Anamaria Vartolomei gives what needs to be given (which is an extraordinary amount) in the role of Anne, a peppy, flirtatious young literature student who dreams of becoming a teacher. But after a throwaway summertime fling, she finds herself with stomach cramps and bouts of vomiting – her instant reaction is to see her dreams slipping away.
The local GP confirms it, and when she comes out straight away and asks him to do something about it, he blankly refuses, despite his more liberally-inclined personal beliefs. This is a climate where the prospect of abortion, which comes tethered to a prison sentence, strikes more fear in the heart than a pregnancy that could eradicate a woman’s right to take her life in the direction she choses.

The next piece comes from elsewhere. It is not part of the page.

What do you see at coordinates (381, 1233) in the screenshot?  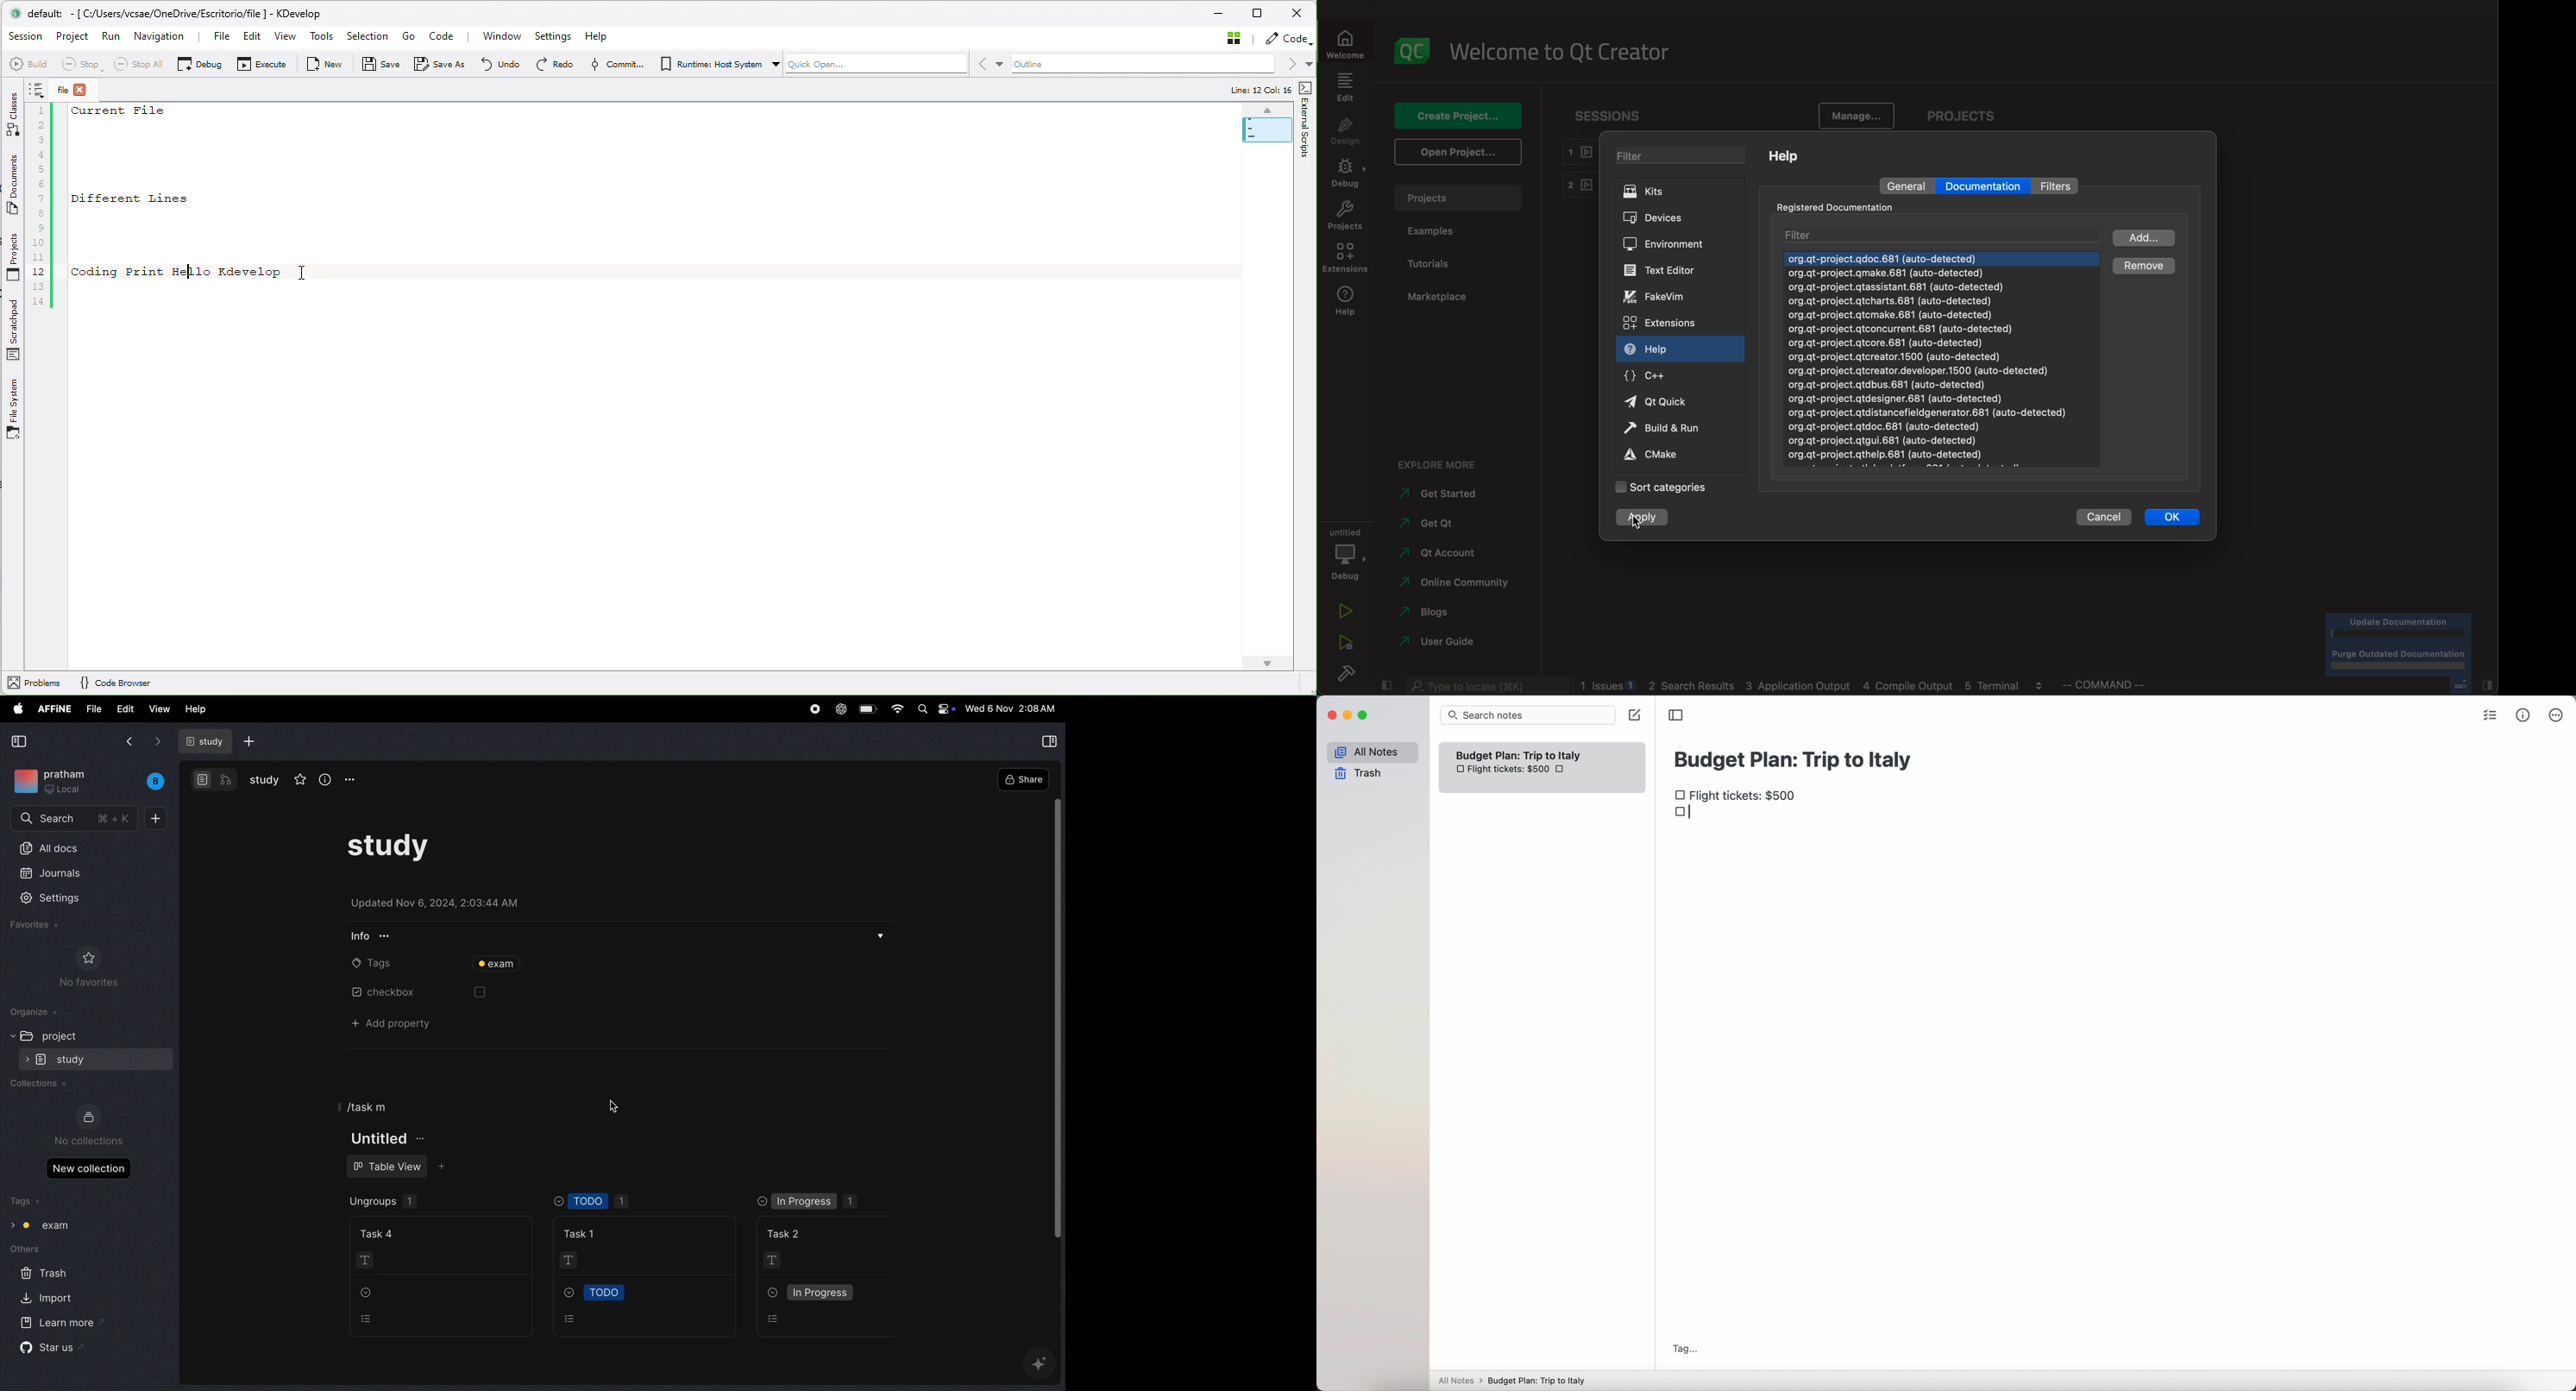 I see `task 4` at bounding box center [381, 1233].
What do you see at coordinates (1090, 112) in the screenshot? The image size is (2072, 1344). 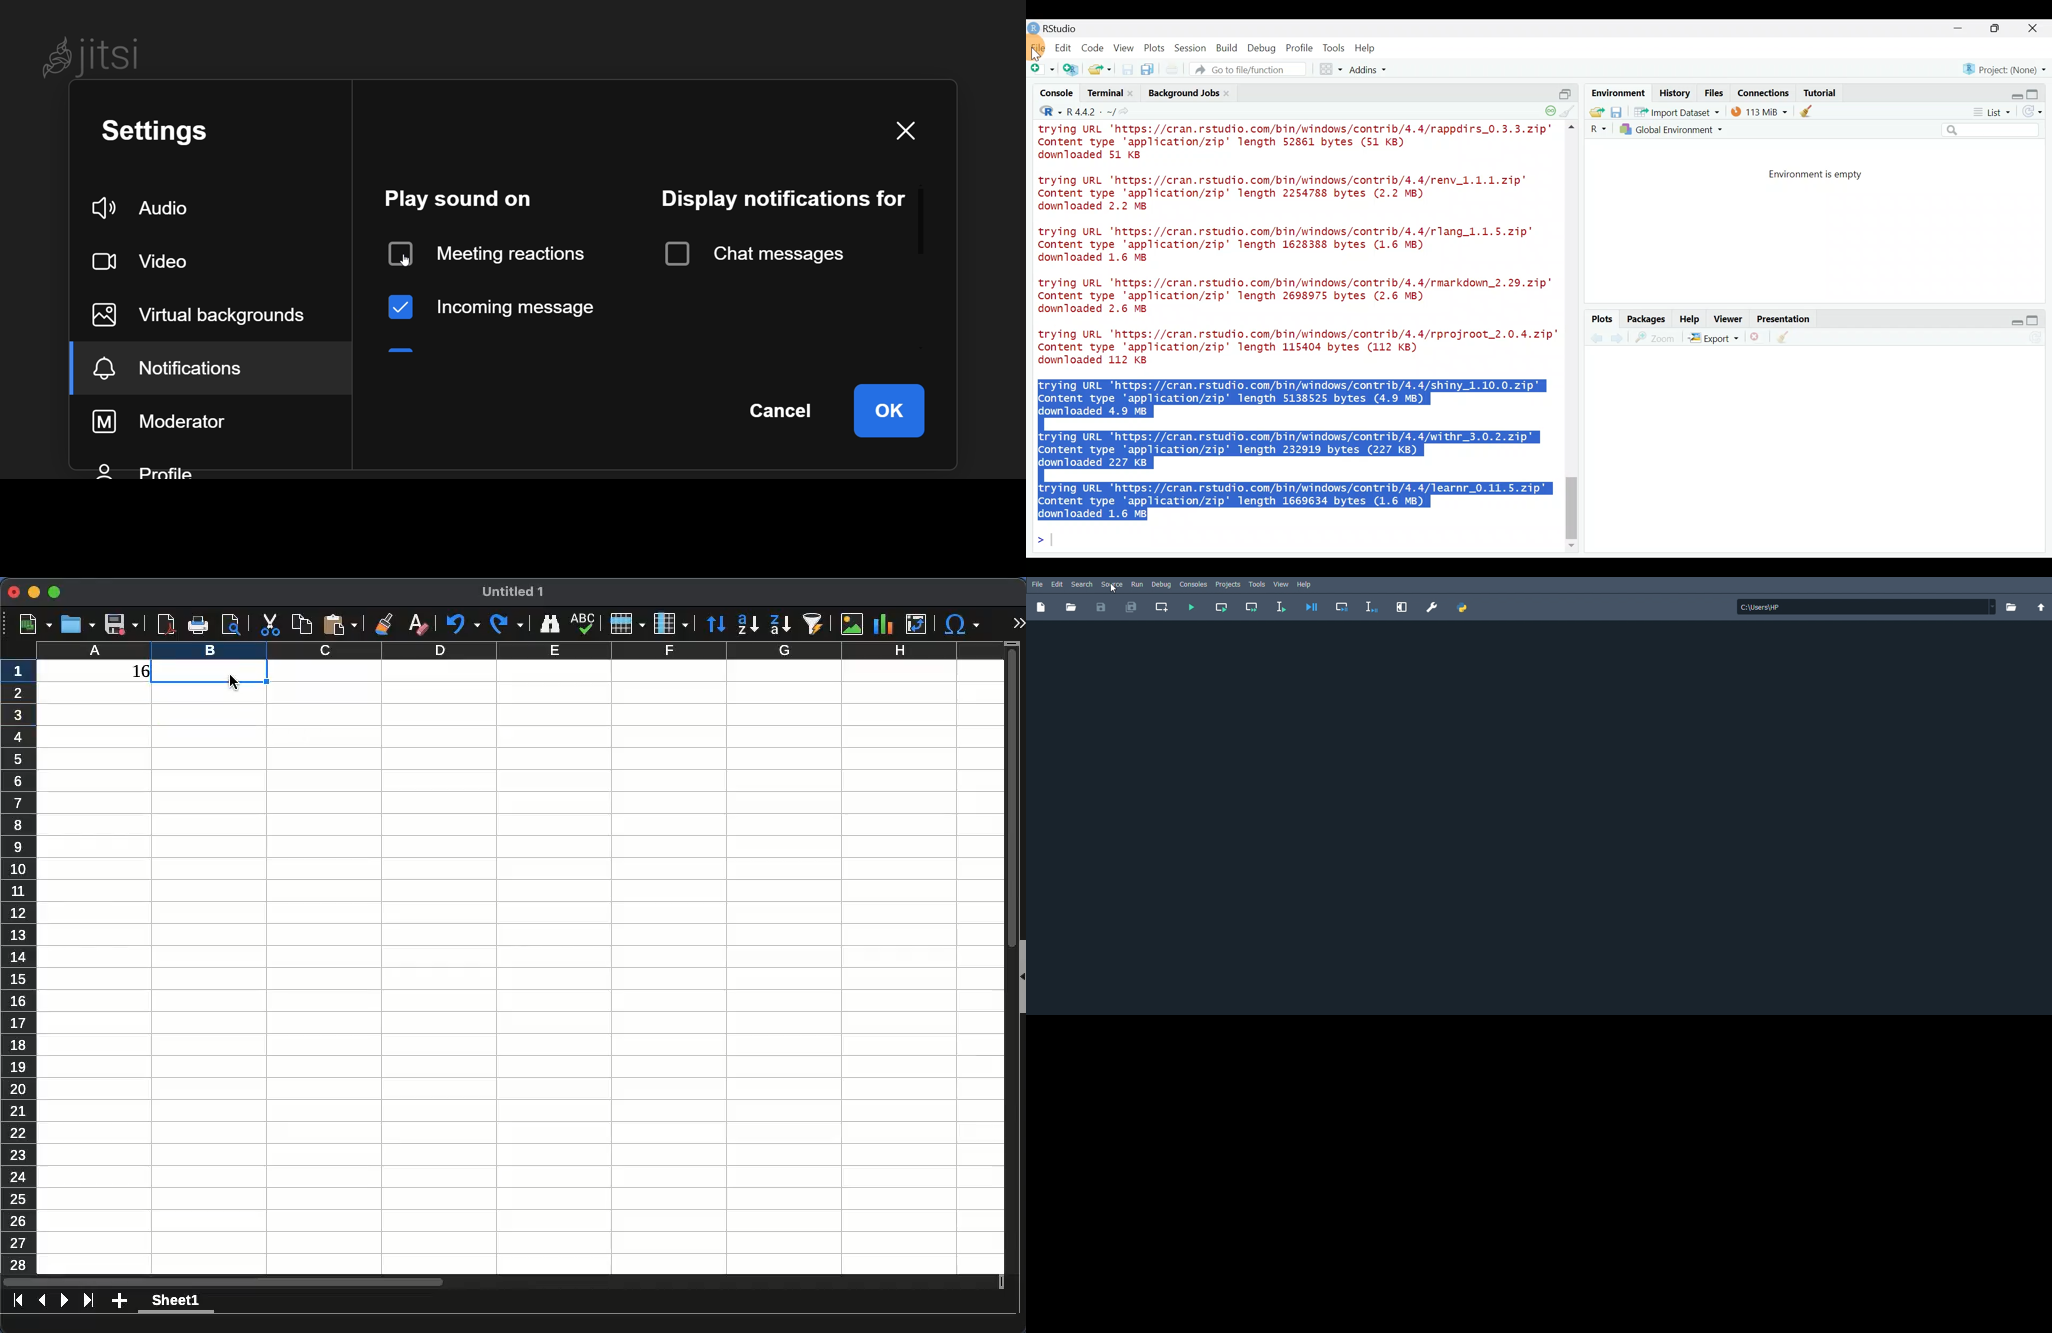 I see `R4.4.2` at bounding box center [1090, 112].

In L’Événement, there is no case for the other side. There is no one attempting to convince Anne that her actions are a folly and that, in fact, this could lead to a bright future. Because Divan is violently committed to the notion of personal liberty and that women should have the right to engineer their own destinies. Anne refers to her condition as “the disease that only women get,” and she is not for a single moment swayed into thinking that her search for a “cure” is an horrendous criminal act.
Moving scenes at home with her restaurant-owner mother (Sandrine Bonnaire) enforce the idea that women naturally want the best for their children, and in most cases want them to have opportunities which they may have not been afforded. Anne cherishes this view of family, and knows that if she were to give birth now, she would not be able continue the legacy and would likely resent the child for ruining her life.
It’s an unsparing and graphic film which places the viewer in a headlock while presenting the realities that a person with an unwanted foetus in their womb faces without proper reproductive care. The men in the film are mostly ineffectual, though Divan never presents them as uncaring monsters, more that they descend into a state of utter bafflement and have no idea how to accept – let alone deal with – Anne’s predicament.
The weeks since conception tick on as chilling intertitles, and Anne embraces ever more drastic measures as she knows that her window of opportunity is narrowing. Though the film states its position with unwavering clarity, and even though it is designed as a locus for debate, the question that most will need to answer is: should the price of freedom really be this high? It’s hard to think of a film more necessary in the current moment.